Thoughts on Loving Your Enemies
Quiet around Parkview today - most everyone is at Catalyst One Day @ Willow Creek. Reading The Good and Beautiful Life this morning, which I can't recommend highly enough, and came across this great insight:
"To love is to will the good of another. it does not entail an emotion, loving or even liking a person. we will their good and demonstrate i tin action. This is a crucial point. Loving our enemies seems impossible to us because we think, 'I can never feel love for a person who abuses me.' Jesus is not asking his apprentices to feel love but to act in love toward everyone, including or enemies." (127)
I think Jesus knew this was the place where we'd grow the most - more even than prayer, reading Scripture, fasting, or serving the poor- when we had to return curses with blessing, when we had to give back good in return for evil, when we had to take a punch and return a kiss.
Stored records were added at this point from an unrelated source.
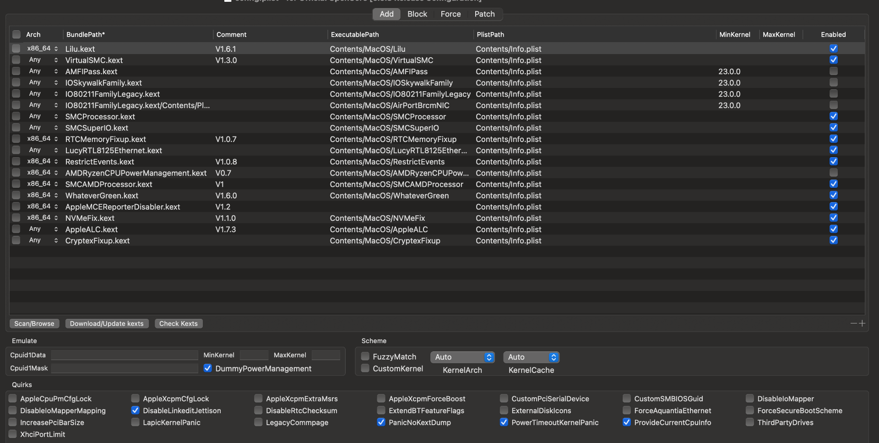Enable the FuzzyMatch option
The width and height of the screenshot is (879, 443).
(x=365, y=356)
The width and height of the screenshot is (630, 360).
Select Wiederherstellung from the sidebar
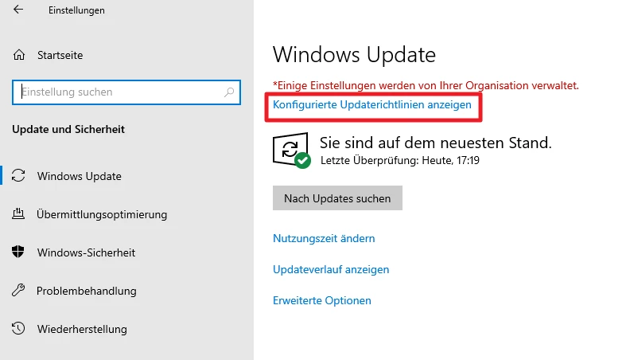coord(81,329)
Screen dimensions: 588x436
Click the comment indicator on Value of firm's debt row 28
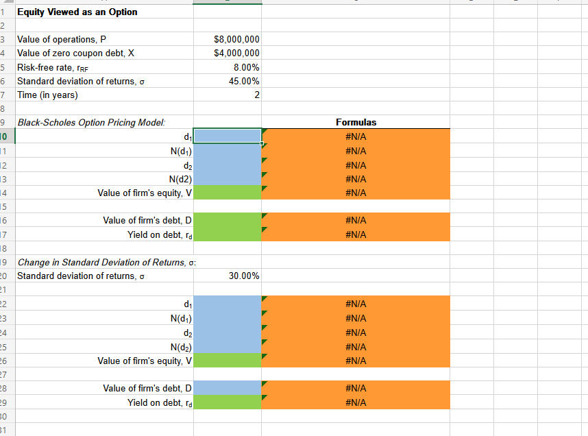coord(264,383)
This is when we begin to trust God in ways we couldn't possibly imagine, and also when we start to break a cycle of violence that helps keep the world in slavery to revenge and personal war.
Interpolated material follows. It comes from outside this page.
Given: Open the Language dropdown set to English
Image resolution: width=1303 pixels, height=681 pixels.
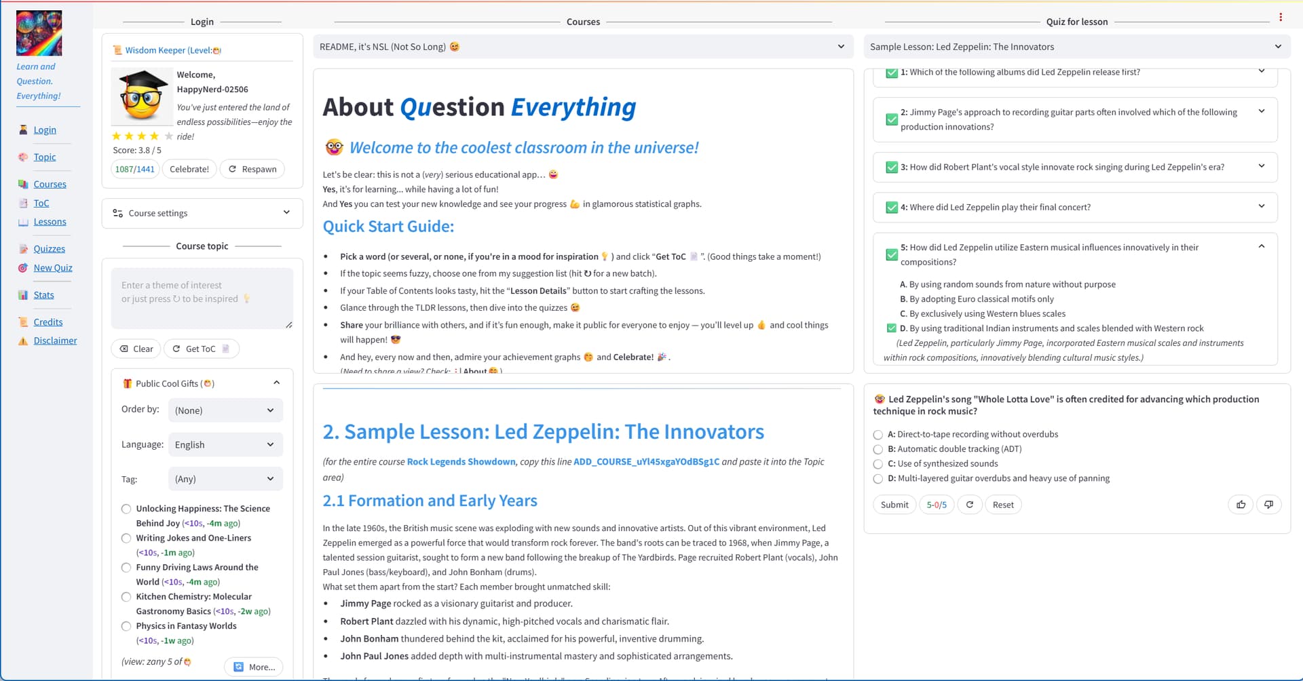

What would happen today if you loved someone who had given you nothing but curses and evil ever since you met them?
What would your workplace look like if you returned a co-workers anger and hate with an act of pure grace?
What happens to the grudges and past wounds we have when we slowly but surely move toward actively loving our offenders?
This is the way the world changes for the sake of Christ.
Listening: Ellis Paul, "Conversation with a Ghost"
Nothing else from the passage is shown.